Still, Ornstein largely attributes the stark rise in cloture motions in the 110th Congress to Republican delay and obstruction tactics.

“You’re not gonna see that sharp jump up just because you’re tracking heads,” he said.

This is a very real change in the culture of the Senate.

Sarah Binder, a senior fellow at the Brookings Institution and a professor at George Washington University, told us that it’s not just Republicans who employ delaying and obstructionist tactics that the Democratic majority tries to overcome with cloture.

“Both Democratic and Republican minorities have been willing to exploit the rules pretty aggressively,” she said, adding that “it certainly seems that Republicans are more aggressive with it.”

Filibusters in the Senate require a 60-senator cloture vote to overcome — before the mid-1970s, cloture required a 67-senator cloture vote.

For decades, beginning with the introduction of cloture as a formal procedure more than 90 years ago, it was rare for senate majority leaders to file for cloture.
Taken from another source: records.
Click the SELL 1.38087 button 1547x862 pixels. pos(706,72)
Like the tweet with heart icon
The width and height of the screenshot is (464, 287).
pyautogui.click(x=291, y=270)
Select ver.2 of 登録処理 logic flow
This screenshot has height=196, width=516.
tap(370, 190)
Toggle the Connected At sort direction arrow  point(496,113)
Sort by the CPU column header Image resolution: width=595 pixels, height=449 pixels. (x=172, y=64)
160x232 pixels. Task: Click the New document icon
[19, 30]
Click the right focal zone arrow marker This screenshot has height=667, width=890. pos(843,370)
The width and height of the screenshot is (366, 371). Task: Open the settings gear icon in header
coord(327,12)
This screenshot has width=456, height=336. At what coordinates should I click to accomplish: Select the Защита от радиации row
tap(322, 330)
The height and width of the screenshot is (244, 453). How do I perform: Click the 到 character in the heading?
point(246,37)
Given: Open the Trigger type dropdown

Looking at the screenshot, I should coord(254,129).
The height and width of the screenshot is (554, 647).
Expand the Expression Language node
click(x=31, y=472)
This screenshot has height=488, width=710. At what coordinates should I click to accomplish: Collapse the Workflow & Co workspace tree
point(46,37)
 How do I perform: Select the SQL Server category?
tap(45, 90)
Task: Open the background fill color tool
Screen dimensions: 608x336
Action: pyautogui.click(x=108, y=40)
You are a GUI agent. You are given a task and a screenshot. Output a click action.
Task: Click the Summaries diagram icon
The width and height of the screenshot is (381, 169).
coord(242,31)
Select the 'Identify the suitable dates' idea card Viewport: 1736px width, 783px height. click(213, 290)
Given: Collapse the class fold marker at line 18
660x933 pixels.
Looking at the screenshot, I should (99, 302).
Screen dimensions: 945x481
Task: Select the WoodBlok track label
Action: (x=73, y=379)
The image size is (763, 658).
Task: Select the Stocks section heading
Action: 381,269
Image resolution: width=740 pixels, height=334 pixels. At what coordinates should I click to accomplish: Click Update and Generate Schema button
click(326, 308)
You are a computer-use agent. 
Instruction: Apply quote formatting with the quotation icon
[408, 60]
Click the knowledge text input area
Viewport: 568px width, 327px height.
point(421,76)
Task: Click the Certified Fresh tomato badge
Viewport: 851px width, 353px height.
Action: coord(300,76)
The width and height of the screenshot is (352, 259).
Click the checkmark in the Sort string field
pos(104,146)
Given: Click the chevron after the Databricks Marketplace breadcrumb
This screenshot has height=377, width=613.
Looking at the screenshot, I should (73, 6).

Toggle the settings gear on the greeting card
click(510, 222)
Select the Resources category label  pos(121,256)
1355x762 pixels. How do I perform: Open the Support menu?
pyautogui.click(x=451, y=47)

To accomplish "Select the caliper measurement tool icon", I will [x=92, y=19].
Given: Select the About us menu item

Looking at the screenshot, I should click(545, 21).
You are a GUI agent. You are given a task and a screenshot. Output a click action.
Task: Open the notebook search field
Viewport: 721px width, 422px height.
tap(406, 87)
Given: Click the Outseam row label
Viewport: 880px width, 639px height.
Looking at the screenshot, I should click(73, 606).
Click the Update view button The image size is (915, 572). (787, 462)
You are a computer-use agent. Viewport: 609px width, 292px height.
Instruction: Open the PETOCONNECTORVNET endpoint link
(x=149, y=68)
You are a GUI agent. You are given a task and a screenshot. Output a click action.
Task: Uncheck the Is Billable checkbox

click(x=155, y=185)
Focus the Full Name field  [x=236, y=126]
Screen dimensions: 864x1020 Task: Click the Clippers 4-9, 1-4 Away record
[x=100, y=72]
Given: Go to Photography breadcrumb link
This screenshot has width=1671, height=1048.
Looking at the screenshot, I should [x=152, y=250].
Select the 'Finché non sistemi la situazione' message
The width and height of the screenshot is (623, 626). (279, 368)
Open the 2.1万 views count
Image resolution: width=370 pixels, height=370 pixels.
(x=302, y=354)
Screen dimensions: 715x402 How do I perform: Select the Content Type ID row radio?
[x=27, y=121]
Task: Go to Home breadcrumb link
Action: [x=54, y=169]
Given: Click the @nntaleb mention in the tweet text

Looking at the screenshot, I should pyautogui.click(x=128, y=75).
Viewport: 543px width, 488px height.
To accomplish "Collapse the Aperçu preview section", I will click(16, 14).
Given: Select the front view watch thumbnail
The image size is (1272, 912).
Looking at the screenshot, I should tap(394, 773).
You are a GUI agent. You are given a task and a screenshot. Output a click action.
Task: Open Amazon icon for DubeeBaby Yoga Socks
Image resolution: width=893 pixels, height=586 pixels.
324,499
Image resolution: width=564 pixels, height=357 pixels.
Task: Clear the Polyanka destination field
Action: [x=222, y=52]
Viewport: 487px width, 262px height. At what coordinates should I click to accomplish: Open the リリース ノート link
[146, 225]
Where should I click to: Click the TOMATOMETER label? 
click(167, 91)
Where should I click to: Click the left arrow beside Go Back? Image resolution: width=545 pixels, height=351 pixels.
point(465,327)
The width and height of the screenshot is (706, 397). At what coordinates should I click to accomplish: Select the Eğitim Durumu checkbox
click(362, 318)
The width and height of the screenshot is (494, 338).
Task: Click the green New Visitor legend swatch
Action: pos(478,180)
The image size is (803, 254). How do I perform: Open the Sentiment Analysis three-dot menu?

As Senate historian Donald A. Ritchie told us Monday, it was just too tough to secure 67 votes — and thus very difficult to force the end of filibusters through cloture. From 1919 to 1970, cloture was never filed for more than seven times in a two-year Congress. You can see the Senate’s breakdown of the numbers here.

Things heated up about 35 years ago, when the Senate voted to change its cloture rules, lowering the filibuster-ending requirement from 67 votes to 60.

At the same time, the Senate was becoming more partisan than it had ever been, Ritchie said. Before the cloture change, strict party-line votes were relatively rare. But in the years that followed, the ideological spectrum of each party began to shrink, leading up to today, when, as Ritchie put it, “we have much more party discipline right now than we’ve ever had.”

With senators closely toeing the party line in a way that Ritchie said they rarely had before, senate majority leaders of both parties have in recent decades begun filing for cloture more and more frequently — largely as a way to gauge whether they have 60 votes for a bill before they expend time and effort on it on the Senate floor.

While Ritchie went to great pains in our discussion Monday to paint the rise of cloture as a bipartisan phenomenon, it’s not entirely clear that’s true. For instance, the two largest spikes in cloture filings in the last 20 years seem to be motivated, at least in part, by Republican obstructionism.

When Republicans were a Senate minority in 1991-1992, there were 59 cloture filings. When President Clinton took office, with Republicans remaining the minority in the Senate, that number shot up to 80 in 1993-1994.

When Democrats reclaimed the Senate majority in the 2006 midterm elections, cloture filings shot up from 68 in 2005-2006 to a record 139 in 2007-2008.

It’s important to note that there’s not a direct and complete correlation between cloture and filibusters.

“We don’t know, always, whether these jumps in cloture are because there’s more obstruction or because majority leaders need it to lend some degree of predictability to the floor,” Binder said. “In reality, it’s probably a bit of both.”

But clearly, Binder said, “the behavior of the minority is largely responsible for what the majority is doing here.”

So while it isn’t the whole picture, the rise of party-line filibuster threats has at least contributed to the increasing frequency with which majority leaders have employed cloture.

“Nothing in the Senate changed,” Ritchie said. “It’s just that the people that voters elected have changed.”